[jeroenhd]

When the camera fails you don't exactly have many options because you can't really order the official parts.

Why would the camera be of consequence, though? Isn't authentication data stored in the proprietary TPM thing Apple includes in their devices?

[lonelyasacloud]

> Why would the camera be of consequence, though?

Insisting on approved camera avoids making it easier for bad actors to stealthily capture's a victim's biometrics and then use a third party "camera" to replay that information and unlock the victim's phone without them being present.

[macNchz]

Arguably if you anticipate someone targeting you who is capable of attacks this sophisticated, you are very far outside the norm and should probably have an entirely different relationship with your devices than most people.

[SuperShibe]

Couldn't an attacker just swap the sensor? This seems like something that higher law enforcement likely already did.

Also couldn't you avoid this problem entirely be just making the dot projector use an unique pattern for each unlock attempt?

[formerly_proven]

"Couldn't just", might be, probably not. Face-ID is a pretty complex and very highly integrated system. The dot pattern can't be changed, because each dot in the pattern (~100 dots or so) is actually a VCSEL laser.

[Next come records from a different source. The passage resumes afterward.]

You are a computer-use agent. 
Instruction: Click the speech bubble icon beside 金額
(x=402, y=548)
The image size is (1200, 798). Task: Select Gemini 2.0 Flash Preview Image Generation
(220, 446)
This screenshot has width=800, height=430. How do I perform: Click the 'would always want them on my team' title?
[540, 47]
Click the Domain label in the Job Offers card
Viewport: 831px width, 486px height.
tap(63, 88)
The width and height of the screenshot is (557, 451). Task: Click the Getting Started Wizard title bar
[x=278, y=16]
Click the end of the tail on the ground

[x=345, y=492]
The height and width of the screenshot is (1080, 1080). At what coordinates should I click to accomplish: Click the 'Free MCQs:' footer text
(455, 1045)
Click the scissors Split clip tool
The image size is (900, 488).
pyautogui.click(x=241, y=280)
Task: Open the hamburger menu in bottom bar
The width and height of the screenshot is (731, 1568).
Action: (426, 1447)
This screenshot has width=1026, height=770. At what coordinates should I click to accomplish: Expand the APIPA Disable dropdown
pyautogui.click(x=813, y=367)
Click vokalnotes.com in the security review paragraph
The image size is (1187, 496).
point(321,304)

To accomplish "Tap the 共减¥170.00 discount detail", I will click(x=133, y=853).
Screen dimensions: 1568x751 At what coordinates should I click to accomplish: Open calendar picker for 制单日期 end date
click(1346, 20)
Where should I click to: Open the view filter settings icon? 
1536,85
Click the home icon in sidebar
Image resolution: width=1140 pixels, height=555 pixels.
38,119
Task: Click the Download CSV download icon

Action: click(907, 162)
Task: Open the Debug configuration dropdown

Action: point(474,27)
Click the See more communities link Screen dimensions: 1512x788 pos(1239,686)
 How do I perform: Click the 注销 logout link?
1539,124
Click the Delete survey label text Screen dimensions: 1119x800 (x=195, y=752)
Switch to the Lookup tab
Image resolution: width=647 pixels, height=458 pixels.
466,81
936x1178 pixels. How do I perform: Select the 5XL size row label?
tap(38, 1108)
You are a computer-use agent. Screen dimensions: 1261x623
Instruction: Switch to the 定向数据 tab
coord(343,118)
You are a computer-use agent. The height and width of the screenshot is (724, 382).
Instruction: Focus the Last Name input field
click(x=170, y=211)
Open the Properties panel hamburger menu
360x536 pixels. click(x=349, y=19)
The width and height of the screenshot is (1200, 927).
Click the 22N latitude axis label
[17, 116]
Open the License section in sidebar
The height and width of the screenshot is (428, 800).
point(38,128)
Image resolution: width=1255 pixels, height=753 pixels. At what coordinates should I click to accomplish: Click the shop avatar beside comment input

The large constellation (>30k dots) is created by a diffractive beamsplitter. The sensor is probably custom, so I'd wager the CMOS IR sensor is actually physically the thing that's paired to the Secure Enclave. I doubt there's just an unencrypted MIPI link running from some random 1/6" OmniVision sensor to the CPU.

[circuit10]

You could just install another camera alongside the existing one and still do that, so that’s not the reason

[SiempreViernes]

Pretty sure the state of the art is just sending a text with a zero click exploit, not mucking about with hardware.

[chaosite]

Because the camera represents the analog hole. If you can replace the camera, you can hook the phone up to a computer and feed it pictures of faces instead, until the phone unlocks.

[SiempreViernes]

If you find that attack vector so scary, I'm sorry to inform you that it is already possible to prop up an iphone against a pizza box and have it stare at a screen showing a feed of pictures.

Admittedly you might have to put the iphone on its side so you can get the charging cable in there, which means you might have to figure out how to rotate the pictures too.

[cainxinth]

FaceID uses 3D data as well. You can’t unlock it with just a 2D image of a face.

[SiempreViernes]

That's a good objection, go tell it to the guy I'm sarcastically replying to instead because it is they that are worried, not me.

[formerly_proven]

How would that https://upload.wikimedia.org/wikipedia/commons/d/dd/Apple_Fa... work with a photo?

[LeafItAlone]

Do you have a source for that? Don’t iPhones use a 3D mapping via infrared? 2D pictures don’t unlock my iPhone.